Der eigentliche „Türöffner“ zu mehr Digitalisierung und Automatisierung im Schienengüterverkehr ist jedoch die Digitale Automatische Kupplung (DAK). Von ihr verspricht sich die Branche eine deutliche Steigerung der Produktivität. Über Strom- und Datenleitungen gewährleistet die DAK eine zuverlässige Stromversorgung sowie Datenkommunikation innerhalb des gesamten Güterzugs. Insgesamt bietet sie gegenüber der herkömmlichen Technik fast 30 Vorteile – neben enormen Effizienz- und Zeitgewinnen unterstützt sie die Instandhaltung der Fahrzeuge, ermöglicht automatisierte Zugbildungen und Bremsproben sowie die Einbindung in digitalisierte Logistikketten.

Für die Einführung der DAK sprach sich Enak ­Ferlemann sehr deutlich aus.

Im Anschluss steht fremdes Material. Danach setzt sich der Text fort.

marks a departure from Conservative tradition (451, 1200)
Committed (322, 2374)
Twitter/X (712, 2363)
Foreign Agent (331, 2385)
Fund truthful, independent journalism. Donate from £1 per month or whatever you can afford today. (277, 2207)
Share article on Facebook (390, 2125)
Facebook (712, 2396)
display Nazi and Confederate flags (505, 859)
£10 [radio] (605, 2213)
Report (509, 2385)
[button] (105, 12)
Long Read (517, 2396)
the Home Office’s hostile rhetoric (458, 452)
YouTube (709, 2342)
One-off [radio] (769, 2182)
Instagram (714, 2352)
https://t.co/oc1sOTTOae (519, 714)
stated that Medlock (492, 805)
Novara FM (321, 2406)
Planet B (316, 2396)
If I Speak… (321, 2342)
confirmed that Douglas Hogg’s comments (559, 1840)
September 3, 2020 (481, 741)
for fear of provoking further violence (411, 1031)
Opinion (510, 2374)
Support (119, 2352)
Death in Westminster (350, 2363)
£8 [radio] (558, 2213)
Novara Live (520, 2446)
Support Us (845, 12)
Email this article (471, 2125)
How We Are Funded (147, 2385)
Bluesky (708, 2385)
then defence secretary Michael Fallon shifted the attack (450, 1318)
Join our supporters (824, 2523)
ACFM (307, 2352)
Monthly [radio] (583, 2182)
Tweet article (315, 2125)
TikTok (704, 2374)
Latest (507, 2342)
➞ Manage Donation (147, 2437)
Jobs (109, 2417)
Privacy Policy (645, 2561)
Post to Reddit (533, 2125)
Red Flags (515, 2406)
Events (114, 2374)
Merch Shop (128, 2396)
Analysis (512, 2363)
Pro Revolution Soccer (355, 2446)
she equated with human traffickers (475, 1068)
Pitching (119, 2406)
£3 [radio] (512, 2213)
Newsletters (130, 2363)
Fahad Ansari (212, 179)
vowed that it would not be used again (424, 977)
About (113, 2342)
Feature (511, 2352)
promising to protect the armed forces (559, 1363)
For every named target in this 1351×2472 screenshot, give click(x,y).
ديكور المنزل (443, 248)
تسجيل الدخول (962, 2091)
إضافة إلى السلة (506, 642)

Es gehe darum, die Konkurrenzfähigkeit der Schiene gegenüber anderen Verkehrsträgern zu stärken, so der Parlamentarische Staats­sekretär im Bundesverkehrsministerium: „Wir müssen das auf europäischer Ebene angehen.“ So sieht es auch die Branche. „Ohne DAK ist keine vollständige Automatisierung und Digitalisierung des Schienengüterverkehrs möglich“, verdeutlichte Johann Feindert, Chef des Waggonvermieters GATX. Angesichts früherer erfolgloser Versuche, eine automatische Kupplung einzuführen, mahnte er: „Wenn wir es nicht schaffen, ein europäisches Konzept zu erstellen, werden wir wieder scheitern.“ Etwa sechs bis zehn Milliarden Euro veranschlagen Experten, um europaweit etwa 450.000 Güterwagen sowie Loks mit der neuen Kupplungstechnologie auszustatten – eine Summe, die für die Branche nicht allein zu stemmen ist. Daher wird die finanzielle und politische Unterstützung auf europäischer Ebene benötigt. Johann Feindert forderte die Politik auf, ein positives Umfeld für einen wett­bewerbsfähigeren Schienengüterverkehr in Europa zu schaffen und die „Stimme des Schienengüterverkehrs in Europa“ zu werden.

Weitere Informationen finden Sie unter:
www.bit.ly/dak-charta

Digitale Automatische Kupplung: verbände legen Charta vor

Sechs führende Verbände des Schienengüterverkehrs - darunter der VDV - machen sich für die Einführung der Digitalen Automatischen Kupplung (DAK, Beispielfoto) stark. Dazu haben sie die DAK-Charta erarbeitet. Damit wollen die Verbände einen Impuls in den Verkehrssektor und an die Politik geben, um den technologischen Wandel im Schienengüterverkehr zu beschleunigen. Ziel ist es, dass bis spätestens 2030 die Güterwagen in ganz Europa automatisch kuppeln und von der Lok bis zum letzten Waggon digital miteinander verbunden sind.